Afghanistan, la rivincita dei falchi


di Enrico Piovesana
Lo scorso dicembre Obama aveva annunciato l'inizio del ritiro dall'Afghanistan nel luglio 2011.
Ora però le cose sembrano cambiate.

''Sul ritiro non è stato deciso assolutamente nulla'', ha dichiarato domenica a Fox News il segretario alla Difesa, Robert Gates.
''Quella data si riferiva solo alle 30 mila truppe di rinforzo'', ha precisato il capo di gabinetto della Casa Bianca, Rahm Emmanuel, intervistato dalla Abc.
Il generale David Petreus, responsabile delle operazioni militari Usa, ha spiegato durante una recente audizione al Senato che sarà suo dovere ''raccomandare un rinvio del ritiro se lo riterrà necessario''.
Nella stessa occasione, il sottosegretario alla Difesa, Michelle Flournoy, ha aggiunto che tutto dipenderà dall'evoluzione della situazione sul terreno, la quale sarà valutata esclusivamente dal comandante delle forze sul campo, generale David McChrystal, in base a quante province saranno pronte per essere trasferite alle autorità afgane e alla capacità di combattimento raggiunta dalle forze militari afgane.
Un eventualità assai remota visti l'esito fallimentare dell'offensiva di Marja, i dubbi sull'operazione a Kandahar (continuamente rinviata e rimodulata al ribasso), l'esasperante lentezza con cui procede l'addestramento delle truppe afgane e la velocità con cui invece i talebani avanzano. ''La verità incontrovertibile è che i talebani stanno avanzando e che il conflitto è in metastasi'', ha dichiarato nei giorni scorsi il presidente della Commissione intelligence del Senato Usa, Diane Feinstein.

In vista del prolungamento della campagna militare afgana, il Pentagono deve però affrontare un problema non da poco: quello di vincere le crescenti perplessità dell'opinione pubblica e dei governi alleati sulla continuazione della guerra.
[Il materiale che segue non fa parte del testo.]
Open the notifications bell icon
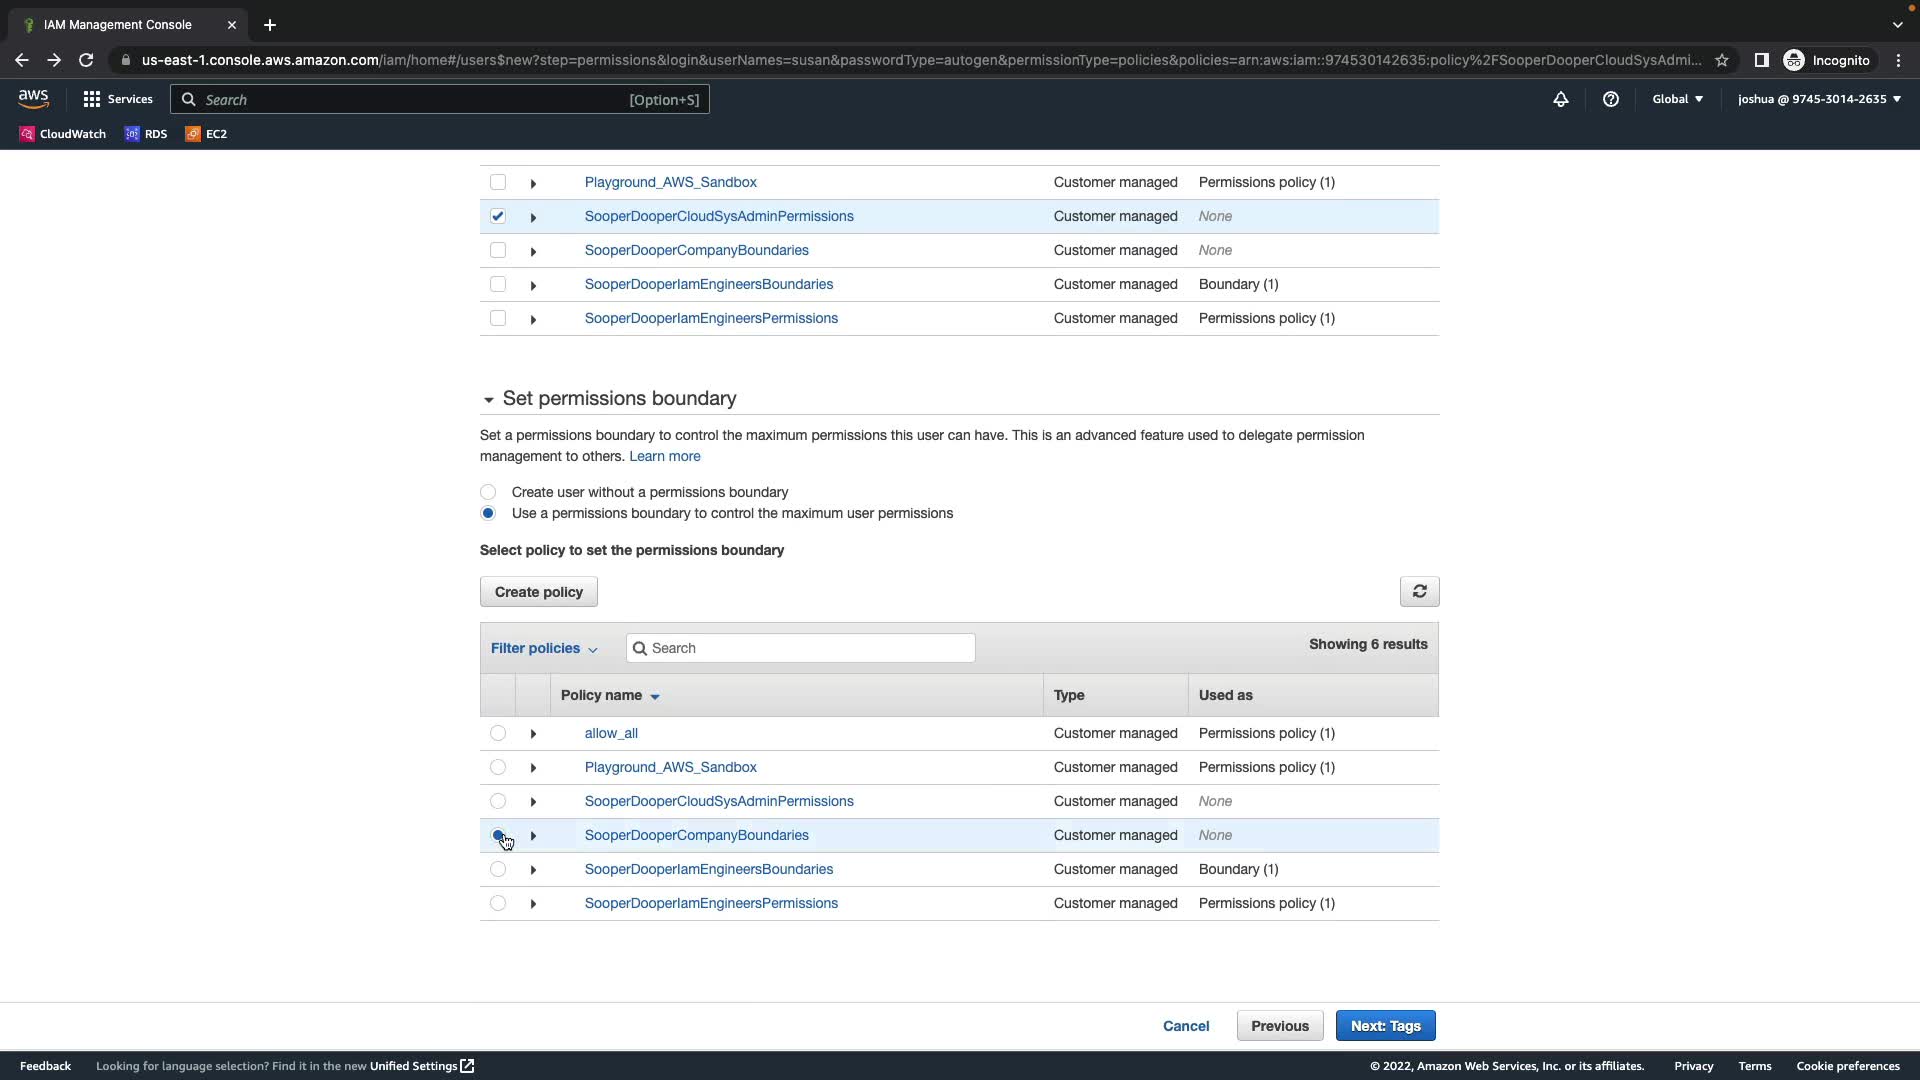This screenshot has height=1080, width=1920. coord(1560,99)

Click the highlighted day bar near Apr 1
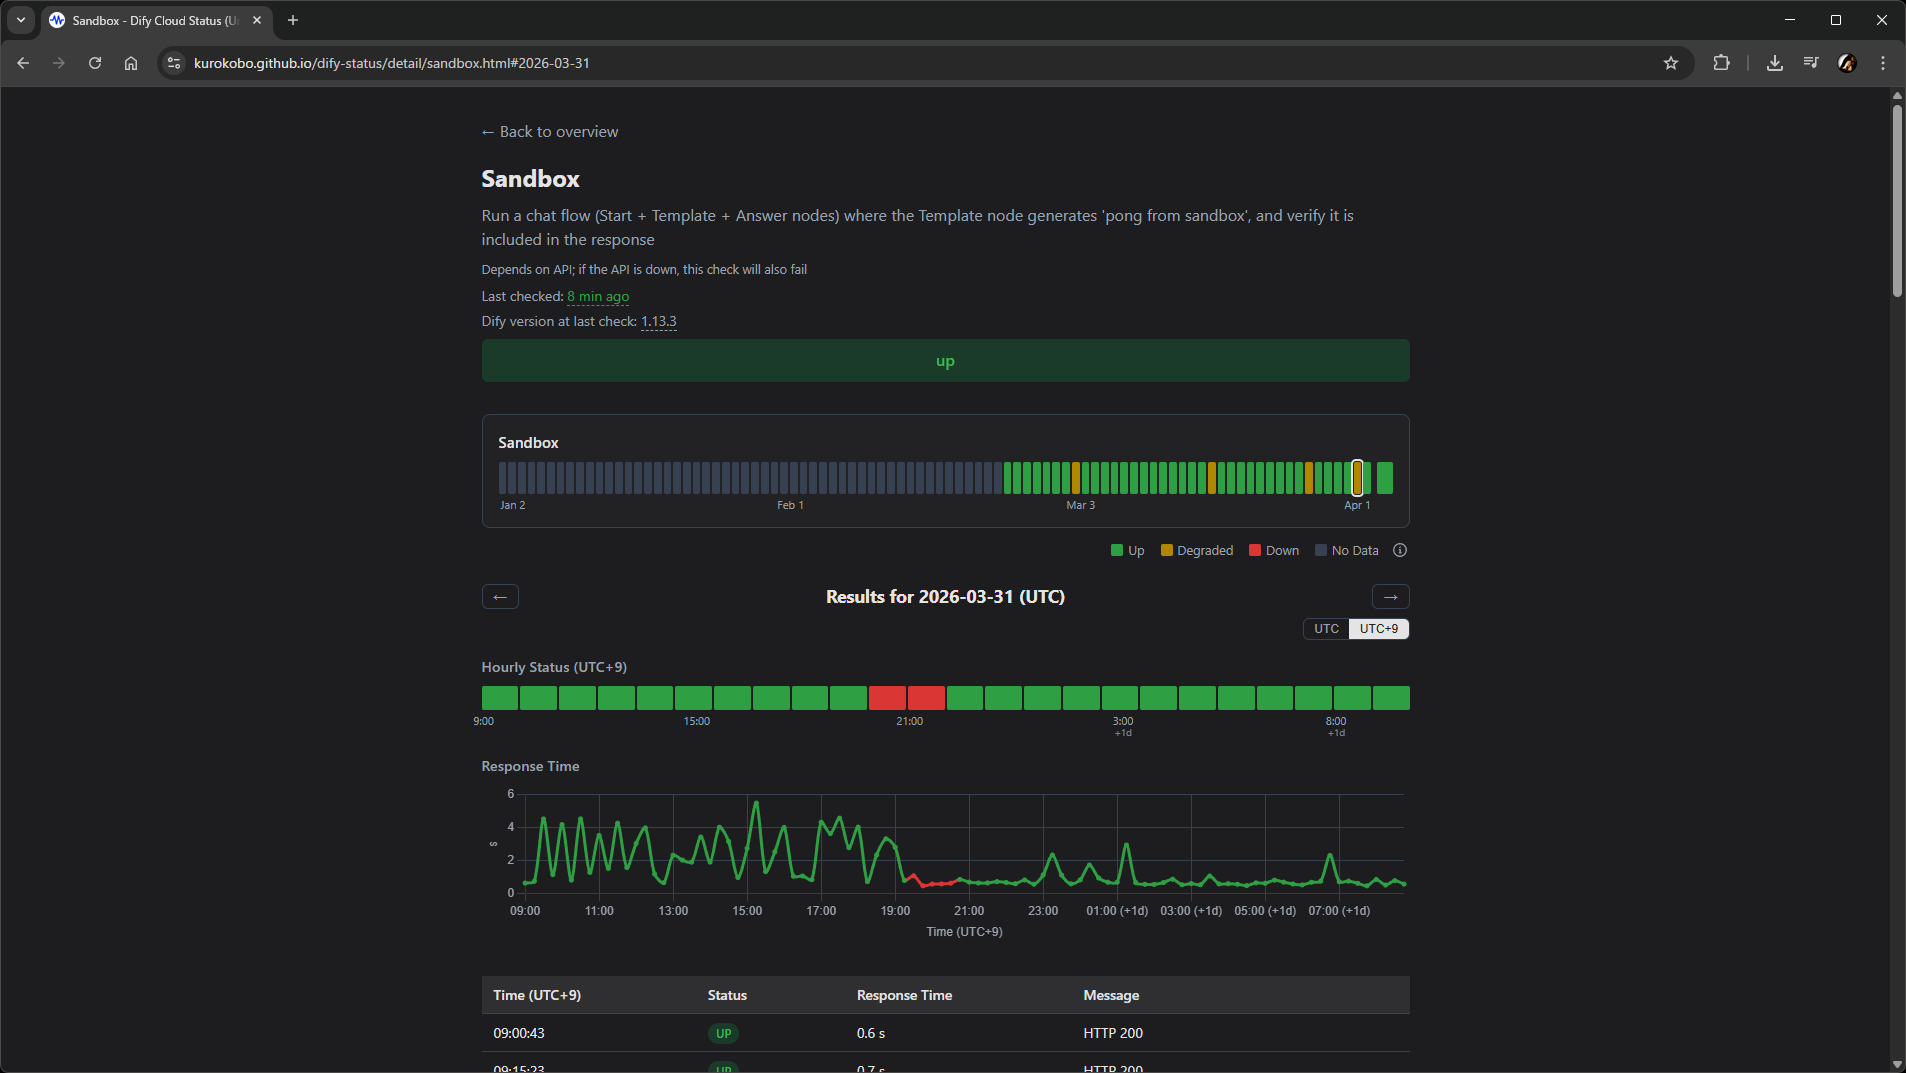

Il 54 per cento degli americani è contrario al proseguimento della missione, il 70 per cento dei tedeschi chiede il ritiro, canadesi e olandesi se ne andranno entro la fine del prossimo anno, spagnoli e polacchi hanno annunciato di voler fare lo stesso, e anche i governi britannico e turco mostrano segnali di insofferenza.
Da qui l'esigenza di rafforzare la macchina della propaganda bellica, o, come dicono gli esperti di comunicazione militare Usa, di ''riprendere il controllo della narrativa della guerra''.
Durante il summit dei ministri della Difesa della Nato a Bruxelles, Gates si era detto ''insofferente'' su come i media coprono il conflitto afgano. Giovedì scorso l'addetto stampa del Pentagono, Geoff Morrel, si è lamentato di come la stampa americana e occidentale in generale stiano dando ''un'immagine negativa'' della missione afgana, fornendo resoconti che evidenziano le difficoltà ''mettendo in ombra'' i progressi. ''Non si può dire che le cose vanno male solo perché l'unità militare che il giornalista segue ha avuto una brutta giornata. Come non si può affermare che l'offensiva di Marjah è stata un fallimento, perché prima lì c'erano i talebani e ora ci siamo noi''.
Un primo assaggio di come il Pentagono vuole ricreare consenso ed entusiasmo attorno all'Afghanistan lo si è potuto avere con la campagna stampa sulla 'scoperta' di risorse minerarie afgane (in realtà note da decenni) che ''rischiano di cadere in mano ai cinesi se gli Stati Uniti e la Nato si ritireranno dall'Afghanistan''.